In this study, piroxicam was used for preparing the uterus to improve the pregnancy rate after IVF-ET. Piroxicam is a NSAID and is in group C (according to classification of FDA) in pregnancy. The use of NSAIDs during pregnancy has not been associated with congenital malformation, preterm delivery, or low birth weight, but two reports showed side effects of NSAIDs during pregnancy. One states that NSAIDs block blastocyst implantation by inhibiting blastocyst hatching (Matt and Bozelleea, 1995) and the other reports that the use of NSAIDs might be associated with spontaneous abortion (Neilsen et al., 2001). However, there are no reports concerning any adverse effects from one dose (10 mg) of piroxicam during the preimplantation period. Our present study showed a decrease in miscarriage after piroxicam treatment compared with the control group in IVF-ET.

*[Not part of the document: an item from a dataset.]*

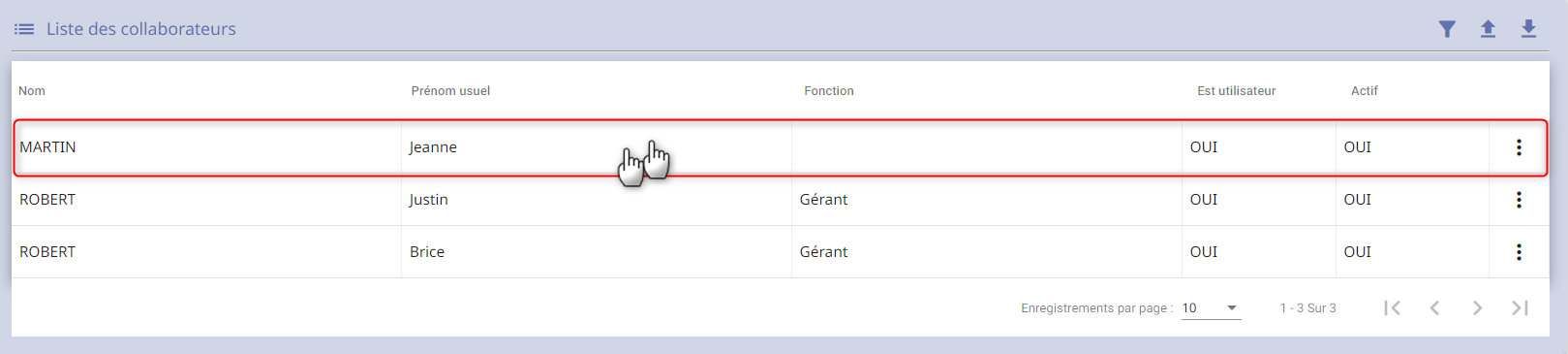Select the Brice first name cell
The image size is (1568, 354).
[597, 252]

Uterine contractions are shown to affect embryo implantation in animals (Adams, 1980) and in humans (Fanchin et al., 2001). Uterine contractility is stimulated by prostaglandins synthesized by cyclooxygenase (COX) (Dawood, 1993). The NSAIDs block the action of COX and inhibit the production of prostaglandins (PGs) (Vane, 1971), probably resulting in the decrease of uterine contractility.

Recently, Maslow and Lyons (2004) have reported an inhibitory action of ibuprofen on mid-cycle myometrial contractions. In addition, indomethacine had been used successfully to reduce uterine contractility (Lenz et al., 1991).

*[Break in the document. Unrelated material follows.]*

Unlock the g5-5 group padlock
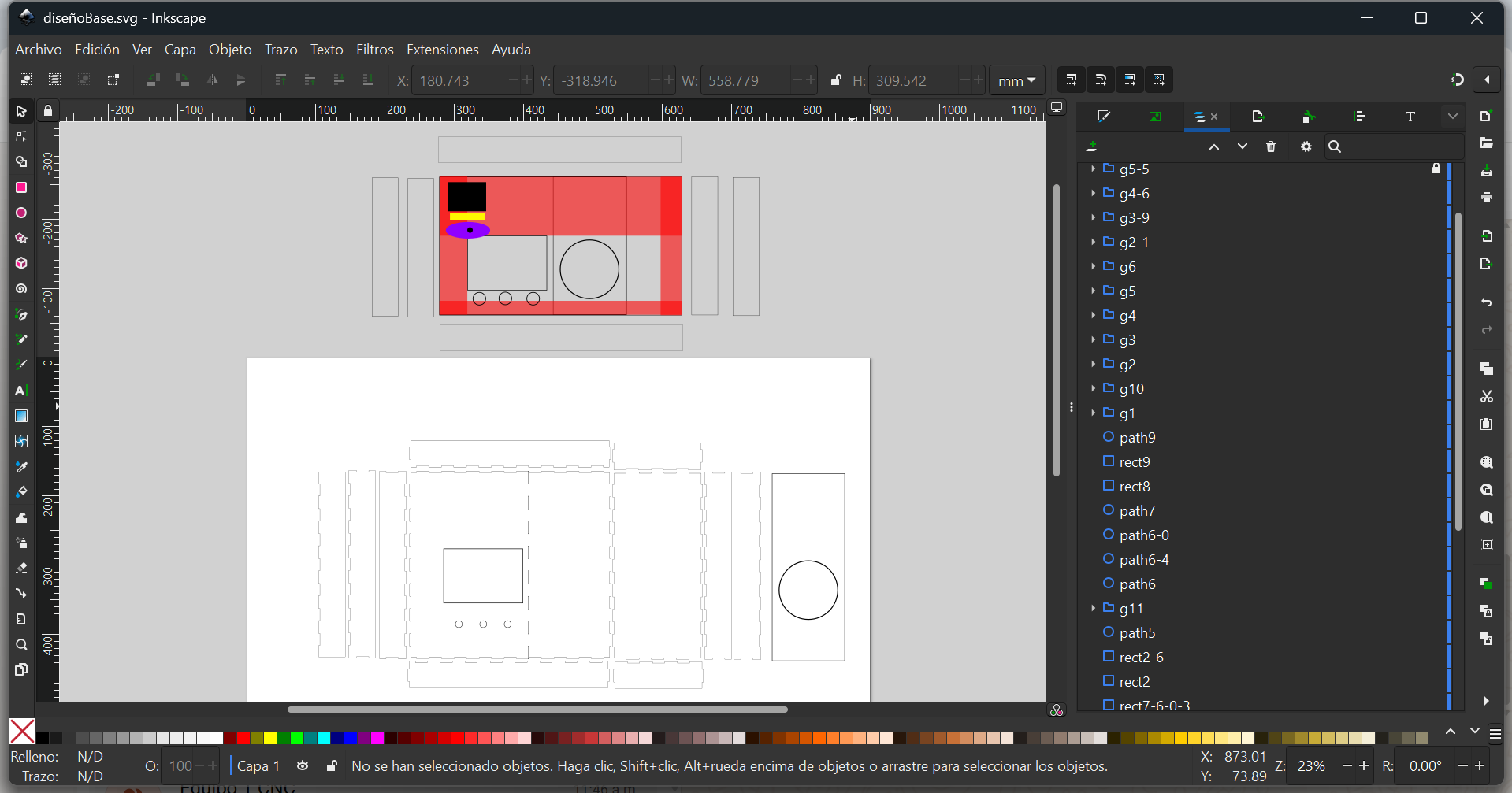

It has been shown high frequency contractions of uterus at the time of ET are associated with poorer implantation (Fanchin et al., 1998) and poorer IVF-ET outcome (Fanchin et al., 2000). These mean that uterine contractility influences embryo implantation.

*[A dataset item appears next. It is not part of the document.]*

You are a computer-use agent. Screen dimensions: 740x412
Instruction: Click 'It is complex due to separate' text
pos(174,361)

In this study, oral treatment with single dose piroxicam on the day of ET seems to increase the embryo implantation by calming uterine contraction and it causes to improve clinical pregnancy rate. Similar study was conducted by Moon et al. (2004). They have reported that the implantation and clinical pregnancy rates are increased by piroxicam treatment before ET. Also, Elli et al. (2001) indicated that a single dose of ibuprofen lysinate before embryo transfer may be an effective adjunctive treatment for assisted reproduction in cattle and implantation and pregnancy rates were higher in the treated groups compared with the control groups, but Bernabeu et al. (2006) showed that the indomethacine rectally with three-doses every 12h starting on the night prior to transfer did not increase implantation rate in oocyte recipients.

Although piroxicam decreases uterine contractility, it increases uterine blood flow. It has been shown that aspirin, another inhibitor of PG, improves the implantation and pregnancy rates in IVF patients (Wada et al., 1994) by increasing uterine blood flow (Rubinstein et al., 1999).

However, the present study could not determine that if piroxicam might decrease uterine contraction or increase uterine blood flow, but it showed that treatment with piroxicam before ET increased the implantation rate and improved the pregnancy outcome after IVF-ET in fresh cycles. Therefore, treatment with this drug before ET should be considered in IVF-ET cycles.